Task goal
Scan the data below. Pull out each line where "agent" occurs.

Record set
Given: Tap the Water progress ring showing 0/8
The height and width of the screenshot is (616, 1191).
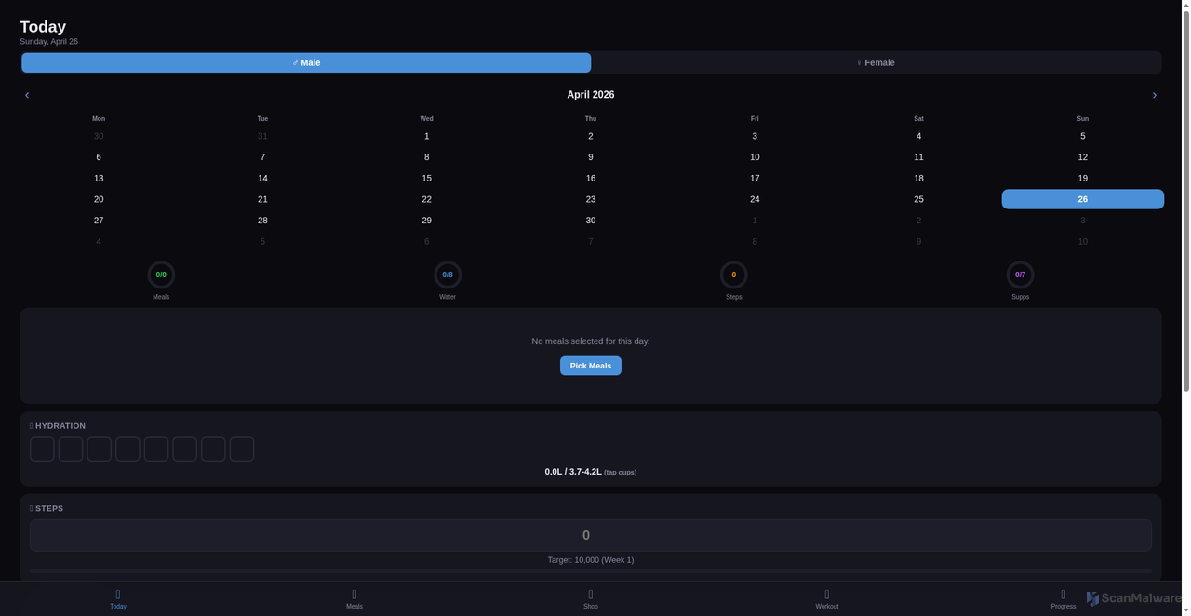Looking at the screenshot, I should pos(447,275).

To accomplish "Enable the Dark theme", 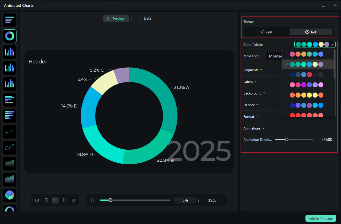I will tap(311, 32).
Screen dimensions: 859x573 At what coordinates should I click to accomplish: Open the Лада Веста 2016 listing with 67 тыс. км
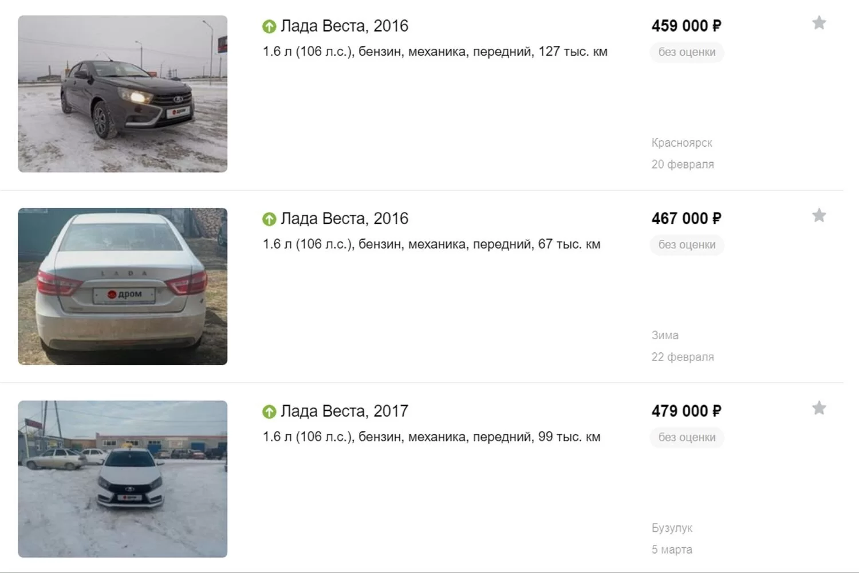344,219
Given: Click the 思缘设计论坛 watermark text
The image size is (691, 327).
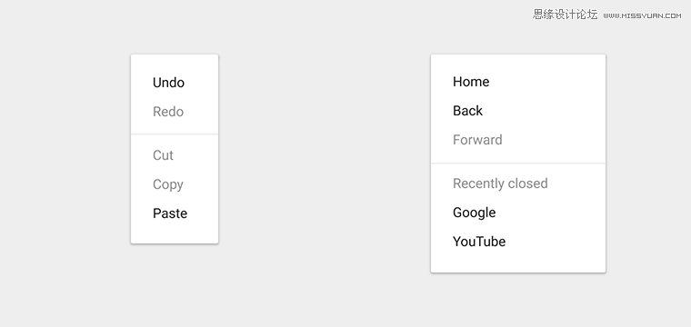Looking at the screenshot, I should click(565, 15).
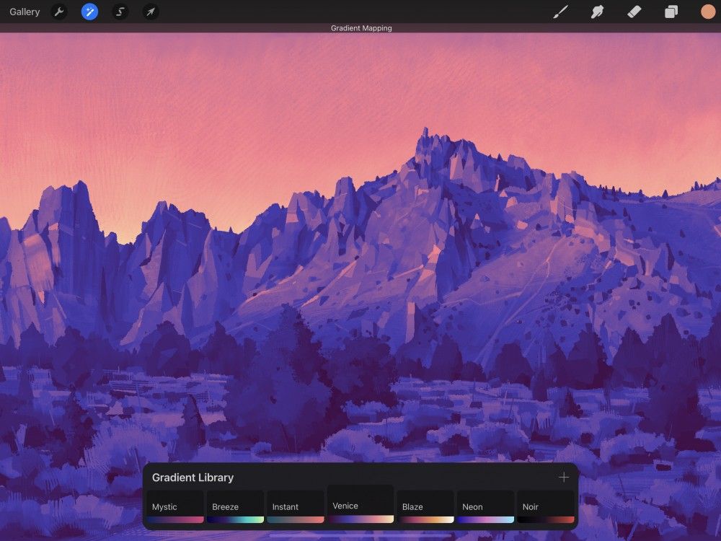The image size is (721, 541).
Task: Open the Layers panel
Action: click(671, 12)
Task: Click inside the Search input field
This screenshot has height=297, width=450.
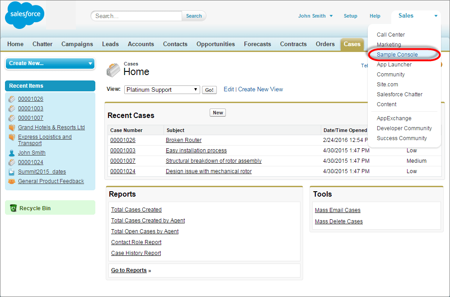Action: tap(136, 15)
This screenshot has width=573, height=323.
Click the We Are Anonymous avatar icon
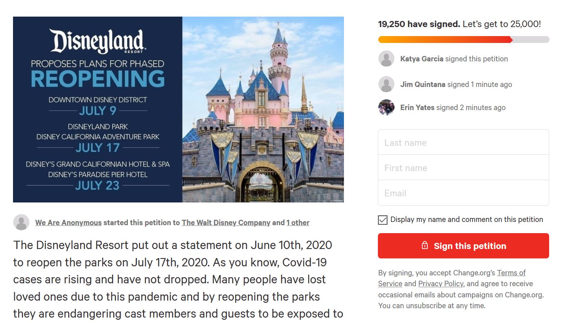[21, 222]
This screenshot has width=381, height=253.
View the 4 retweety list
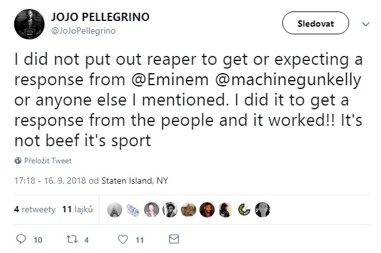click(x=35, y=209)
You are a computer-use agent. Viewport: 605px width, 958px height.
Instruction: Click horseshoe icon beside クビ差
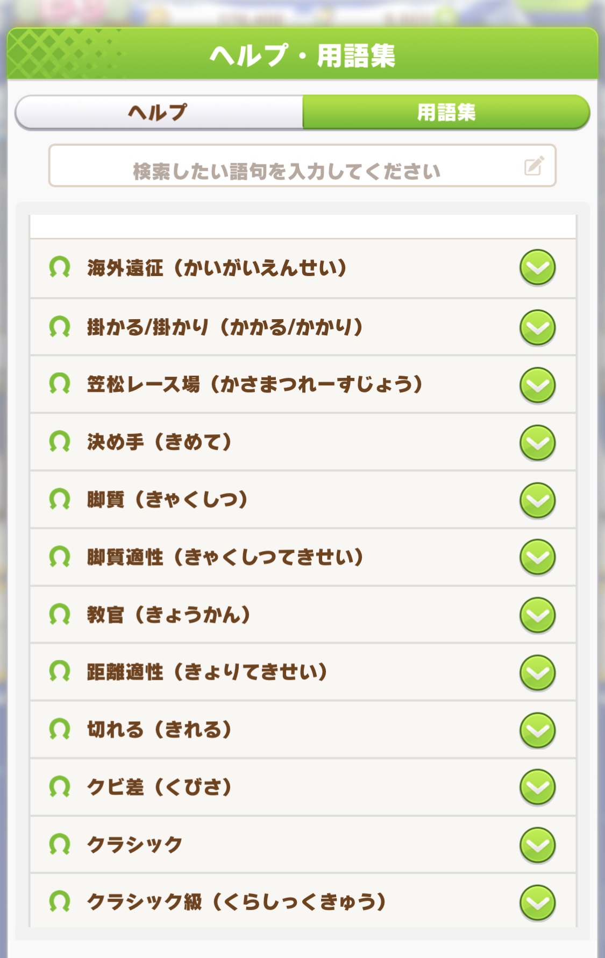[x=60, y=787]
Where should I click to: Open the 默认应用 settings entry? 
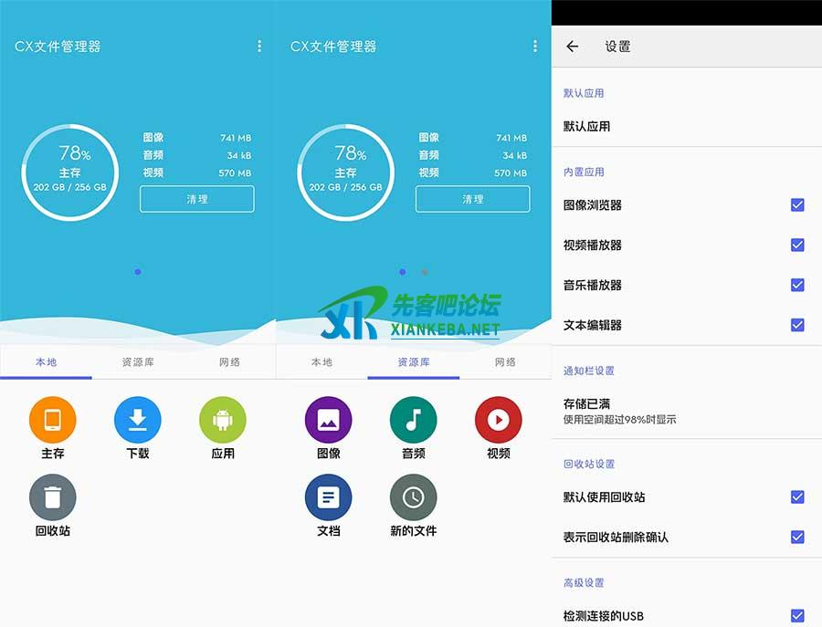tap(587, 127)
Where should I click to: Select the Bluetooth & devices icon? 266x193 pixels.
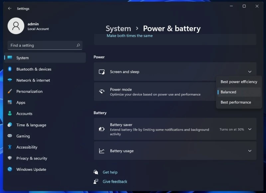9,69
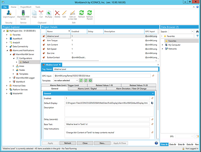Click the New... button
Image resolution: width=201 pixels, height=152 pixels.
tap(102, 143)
* * *
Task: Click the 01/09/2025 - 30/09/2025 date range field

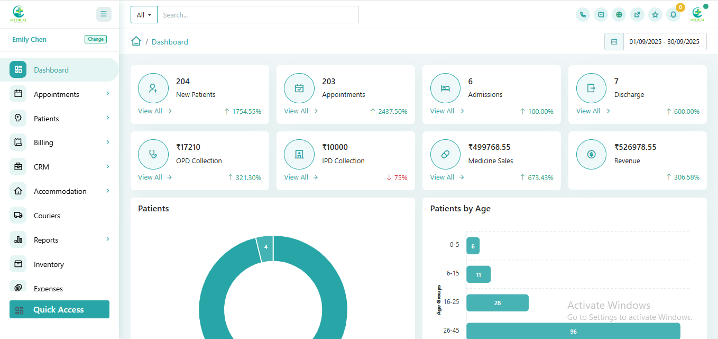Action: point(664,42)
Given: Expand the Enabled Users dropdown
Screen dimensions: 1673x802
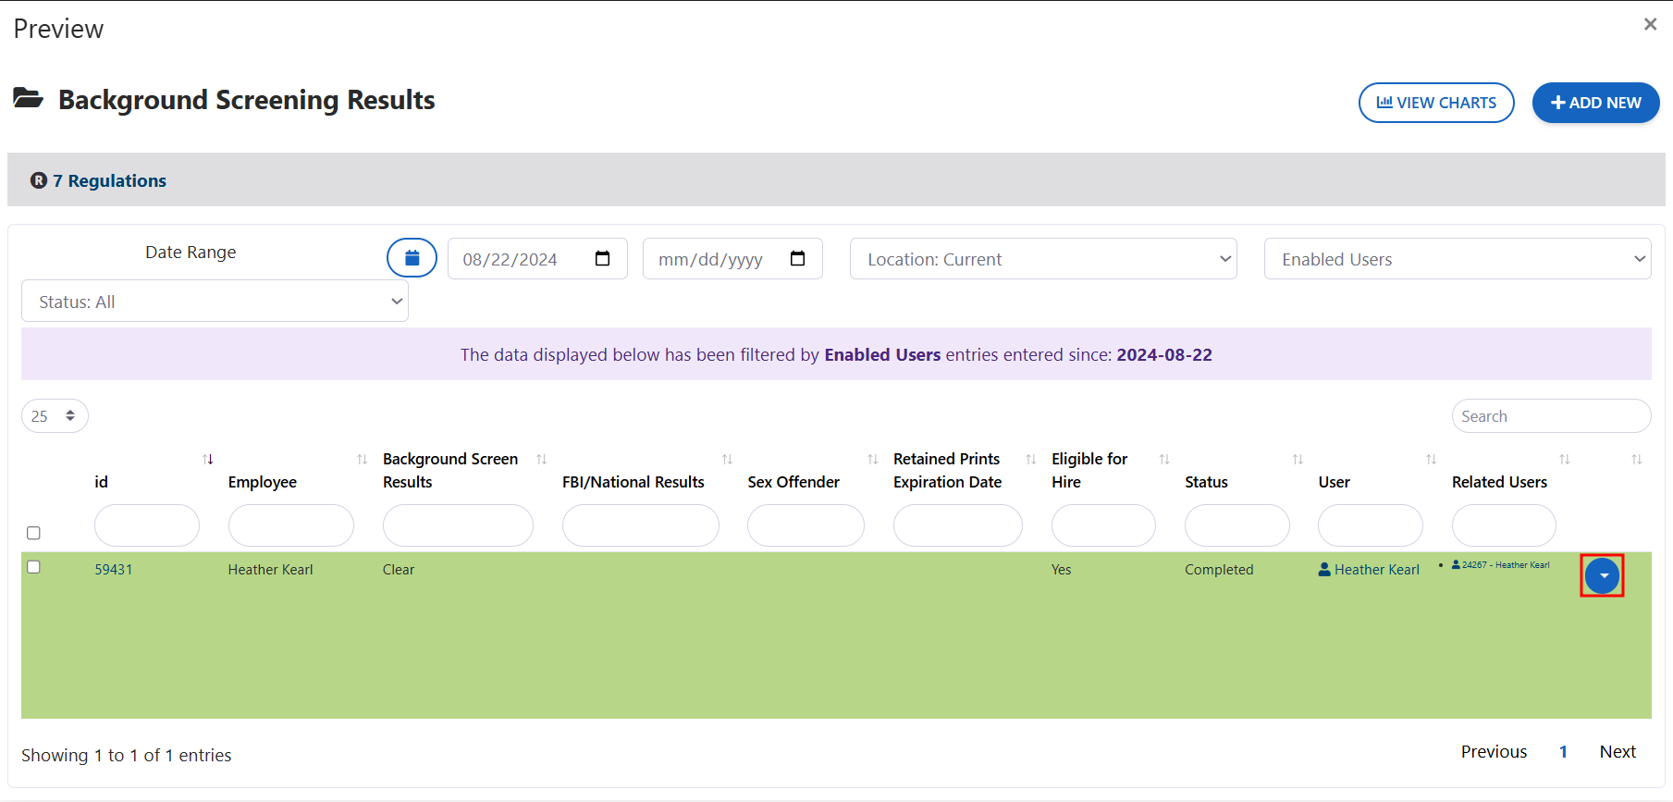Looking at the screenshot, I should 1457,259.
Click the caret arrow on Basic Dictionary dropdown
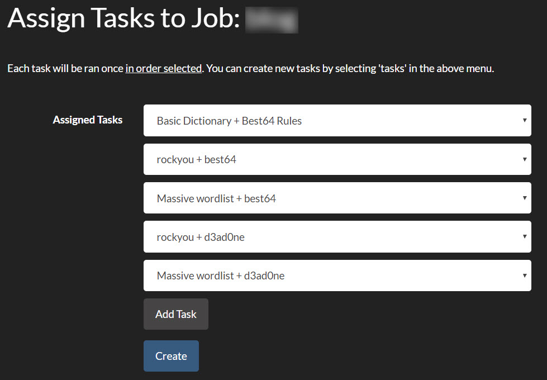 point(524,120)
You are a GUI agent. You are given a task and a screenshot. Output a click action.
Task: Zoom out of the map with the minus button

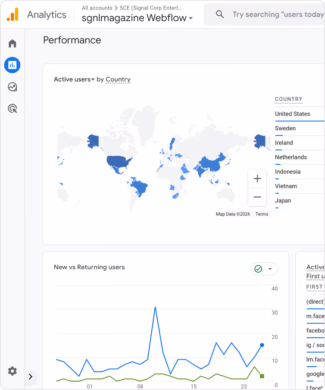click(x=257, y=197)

Answer to the problem
You are a computer-use agent. Viewport: 605px width, 958px height.
You are a GUI agent. You are given a task and a screenshot. Output a click action.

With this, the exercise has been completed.